N_perp, N_par = 15, 15

# Reshape the 4D covariance matrix into 2D for comparison
cov_4D_reshaped = cov_4d.reshape(N_perp * N_par, N_perp * N_par)

print(cov_4D_reshaped[0*15+15,0*15+15])
print(sim_cov_matrix_flattened[0*15+15,0*15+15])

# --- Comparison ---
if np.allclose(sim_cov_matrix_flattened, cov_4D_reshaped, rtol=0, atol=2):
    print("✅ The 2D and reshaped 4D covariance matrices are identical.")
else:
    print("❌ The matrices differ. Possible numerical precision issues or logic error.")

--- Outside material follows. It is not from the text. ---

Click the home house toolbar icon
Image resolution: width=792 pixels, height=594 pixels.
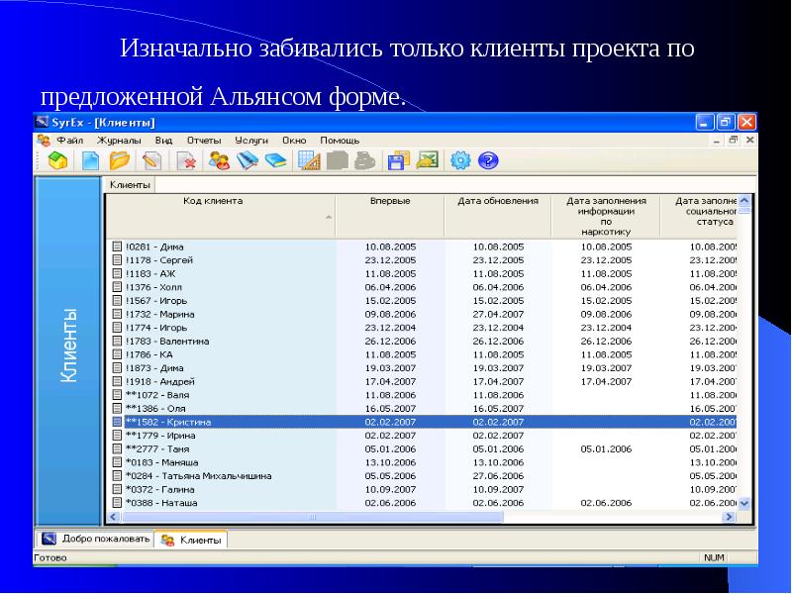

## Checking numpy-calculated & self-calculated cov matrix

In [None]:
plt.figure(figsize=(10,8))
plt.imshow(sim_cov_matrix_flattened-cov_4D_reshaped, cmap='viridis',aspect='auto')
plt.colorbar(label='')
plt.title(r"Difference of Cov Matrix : $\Sigma_{sim}$")



In [None]:
# Compute the difference
diff = sim_cov_matrix_flattened - cov_4D_reshaped

# Find max and min values and their positions
max_value = np.max(diff)
min_value = np.min(diff)
max_pos = np.unravel_index(np.argmax(diff), diff.shape)
min_pos = np.unravel_index(np.argmin(diff), diff.shape)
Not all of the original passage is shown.